◆ ÜBUNGSTEXT
____________

Europäische Fluggäste genießen besonderen Schutz der EU-Verordnung 261/2004 („Fluggastrechte-Verordnung“), welche die Mindestrechte der Passagiere im Falle der Nichtbeförderung, Annullierung oder Verspätung von Flügen regelt. Die Fluggastrechte-Verordnung legt fest, welche Unterstützungs- und Entschädigungsleistungen Fluggesellschaften gegenüber ihren Fluggästen zu erbringen haben. Die Fluggastrechte-Verordnung greift bei allen innerhalb der EU startenden Flügen, unabhängig davon, wo die ausführende Fluggesellschaft ihren Sitz hat. Außerdem ist sie bei allen in der EU landenden Flügen aus Drittstaaten anwendbar, vorausgesetzt, dass das Luftfahrtunternehmen seinen Sitz in der EU hat.

____________

◆ FRAGEN
a: Beantworten Sie anhand des Textes zu den Fluggastrechten kurz:
(i) Für welche drei Fälle regelt die Verordnung die Mindestrechte der Passagiere?
(ii) Spielt der Sitz der Fluggesellschaft bei Flügen, die innerhalb der EU starten, eine Rolle?
(iii) Unter welcher Voraussetzung gilt die Verordnung für Flüge aus Drittstaaten, die in der EU landen?
b: Knüpfen Sie an den letzten Satz des Textes zu den Fluggastrechten an und schreiben Sie den Text weiter.
Die Zeilen werden für die Bearbeitung nicht benötigt.

◆ DATENZEILEN
____________

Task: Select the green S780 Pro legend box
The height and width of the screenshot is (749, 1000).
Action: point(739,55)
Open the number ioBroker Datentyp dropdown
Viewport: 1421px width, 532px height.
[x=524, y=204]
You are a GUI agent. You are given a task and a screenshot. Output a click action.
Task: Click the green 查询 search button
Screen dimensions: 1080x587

____________

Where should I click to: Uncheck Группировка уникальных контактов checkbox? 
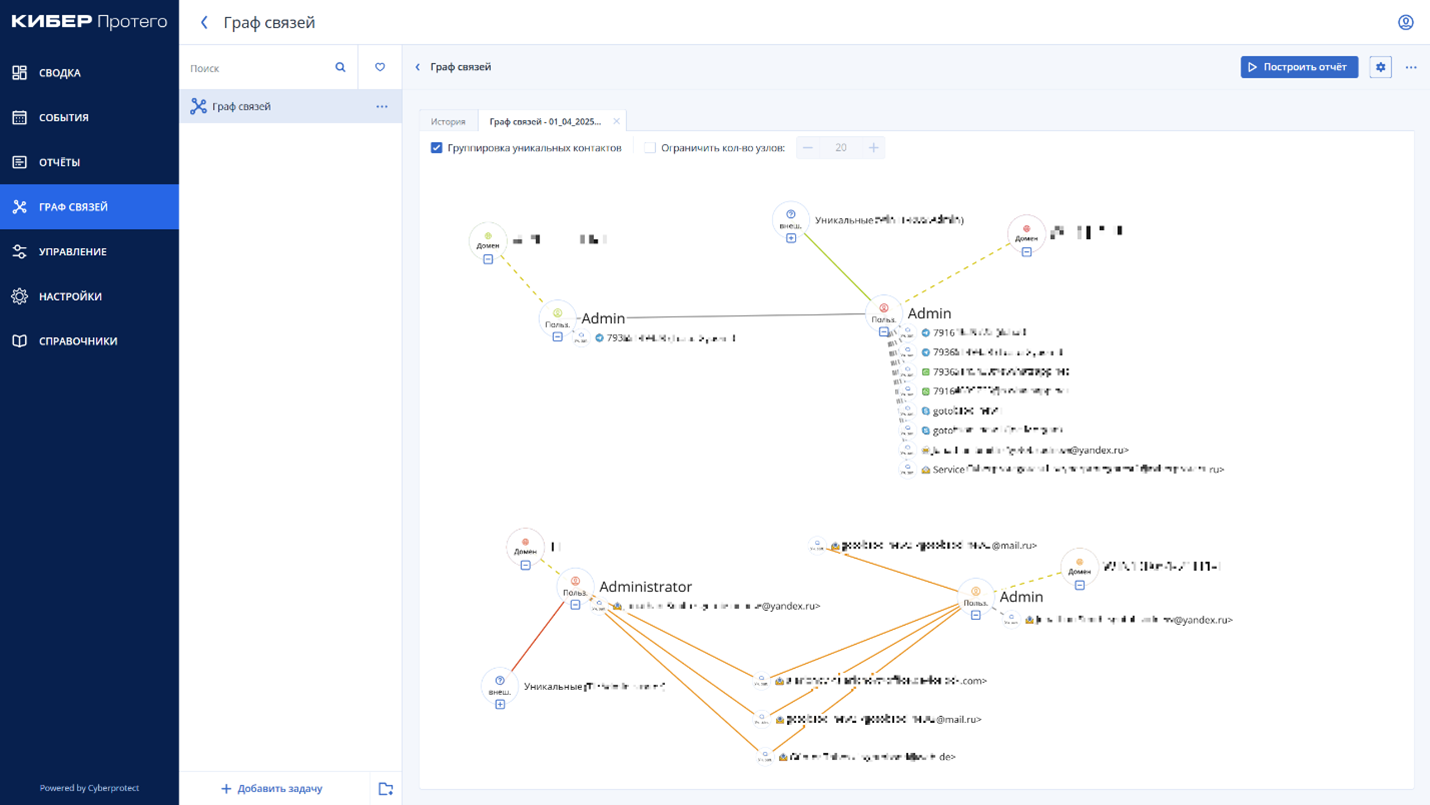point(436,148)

____________

◆ ANTWORTEN
a:
(i) Nichtbeförderung, Annullierung und Verspätung von Flügen.
(ii) Nein, die Verordnung greift unabhängig davon, wo die ausführende Fluggesellschaft ihren Sitz hat.
(iii) Das Luftfahrtunternehmen muss seinen Sitz in der EU haben.

b:
Bei einer Flugannullierung hat der Passagier gemäß Artikel 5 iVm Artikel 8 der Fluggastrechte-Verordnung grundsätzlich die Wahl zwischen der Erstattung des Flugpreises binnen 7 Tagen, der anderweitigen Beförderung zum frühestmöglichen Zeitpunkt oder zu einem späteren Zeitpunkt nach Wunsch des Fluggastes. Neben der Erstattung der Kosten von Mahlzeiten und Erfrischungen sowie der Hotelkosten für den Fall, dass der neue Flug nicht am selben Tag durchgeführt wird, hat der Fluggast gemäß Artikel 7 der Fluggastrechte-Verordnung auch Anspruch auf eine Ausgleichszahlung zwischen EUR 250 und EUR 600.

Eine Entschädigung bzw. Ausgleichsleistung entfällt allerdings dann, wenn das Luftfahrtunternehmen nachweisen kann, dass die Annullierung auf außergewöhnliche Umstände zurückzuführen ist und der Flugausfall nicht durch zumutbare Maßnahmen vermieden hätte werden können. Außergewöhnliche Umstände sind solche, die vom Luftfahrtunternehmen nicht zu beherrschen sind, wie etwa politische Instabilität, schlechte Wetterbedingungen, Naturkatastrophen oder Streik. Eine Ausgleichsleistung entfällt weiters etwa dann, wenn der Fluggast mindestens zwei Wochen vor dem planmäßigen Abflug über die Annullierung informiert wurde.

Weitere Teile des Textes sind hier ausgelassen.